I don't need you to refriend me if you don't want to-- don't you feel guilted into that. If you and others are angry at me, so what? More than anything, I would rather each and all of us be in friendship with G-d even if never are in friendship with each other until the next lifetime, be that "when He returns or calls us home".
It is not easy for me to see how our family has really been over the years, especially in regards to the Gospel:
"I tell the truth in Christ, I am not lying, my conscience also bearing me witness in the Holy Spirit, that I have great sorrow and continual grief in my heart. For I could wish that I myself were accursed from Christ for my brethren, my countrymen according to the flesh, who are Israelites, to whom pertain the adoption, the glory, the covenants, the giving of the law, the service of God, and the promises; of whom are the fathers and from whom, according to the flesh, Christ came, who is over all, the eternally blessed God. Amen."
I think that, more than anything, instead of coming to the One who can bind our wounds; we tried to cover our own wounds and only made our own wounds worse as well as hurt others-- especially "[our] brethren, [our] countrymen according to the flesh".
As I told you:
Whenever I heard Andrew and Julia Fosko Rusnak spoken of-- they were immigrants from Slovakia or Czechoslovakia who married in 1905, had kids, etc.. Never did I know that our family (even if I disagreed with some of the intent of their decisions)-- for example-- came over here to escape persecution after we couldn't assimilate in Slovakia; and many of us weren't just Crypto Jews (although some were, which is where I disagree with the intent: regardless of the meshuga AntiSemitism in the Church, we should've given Jesus a chance in our lives; and if and when our relatives thought that we were joining the traitors, so what?! And many of us were Jews who believed in Jesus; we were just too damned afraid and too damned quiet to emphasize that part) .
Truth is a lot better (even if stranger and more disquieting) than fiction. By the way, I look at Great-Granduncles Andy, Carl, and Joe all the more as heroes for their going over there (Well, Great-Granduncles Carl and Joe were able to; but on the homefront, there was still Anti Semitism and also that "You can't be a Jew for Jesus!" attitude that Great-Granduncle Andy had to deal with every day!).
And as I wrote to you in the last blog entry (and as hard as it can be-- and I've confessed that I continue to struggle with Self-Hating-Jewish thoughts every day, and I'll continue to day-by-day process that I have both more privilege and responsibility than the Polish-Irish-and-whatever-else gentile that I thought that I was):
I intend to be that one or even one of those ones-- and Kevin Fosko, we can be Jews for Jesus. The question for you is what you're going to do: are you going to keep being like the generation who ultimately betrayed the Yehoshua Sh'mu'el Rusnak side of the family, or are you going to not have the inquity visit the next three and four generations-- should there even be such with the way that this world is going?

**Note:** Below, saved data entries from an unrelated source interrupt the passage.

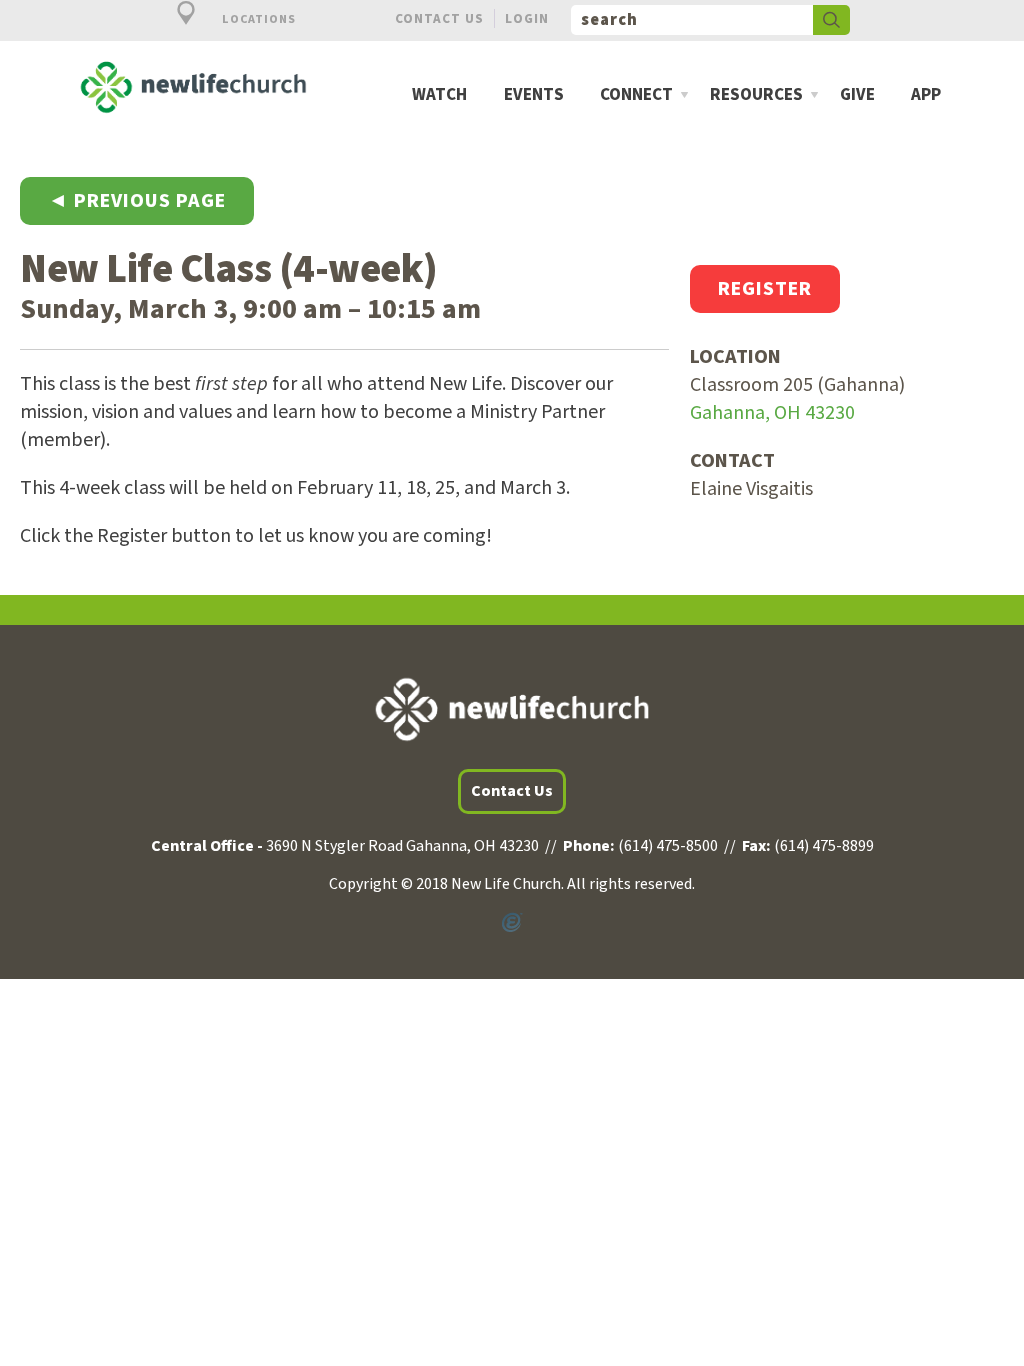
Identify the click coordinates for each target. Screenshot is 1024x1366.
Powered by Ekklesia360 (512, 923)
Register (765, 289)
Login (527, 18)
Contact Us (439, 18)
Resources (756, 95)
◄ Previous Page (137, 201)
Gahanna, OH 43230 (772, 413)
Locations (257, 19)
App (926, 95)
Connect (636, 95)
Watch (439, 95)
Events (534, 95)
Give (857, 95)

I also said that "I'm not perfect and I do a lot of imperfect and imperfected things; but, Kevin Fosko, I will speak about our family. I will speak about what happened. I will speak about what I found out."
I should've sometimes taken the higher road on things, but sometimes my attitude had to be (or at least seem) rough and tough on things-- and I love my family, even if some of you all won't ever love me-- let alone love me again, if you did.
Before I keep kvetching and before I utz you, I ask you to think carefully about your decision. And if you decide not to refriend me after all, it's as those two country songs go:
"I'm gonna smile..." (and I told you that in another blog entry, too-- and I told other family members as well. Don't think that I'm talking to only you.) and "
It's okay to hurt, and it's okay to cry".
And as I said, I think that, more than anything, instead of coming to the One who can bind our wounds; we tried to cover our own wounds and only made our own wounds worse as well as hurt others-- especially "[our] brethren, [our] countrymen according to the flesh".
Can't we just hurt and cry for once-- and come to Jesus and not suffer ourselves or hurt others?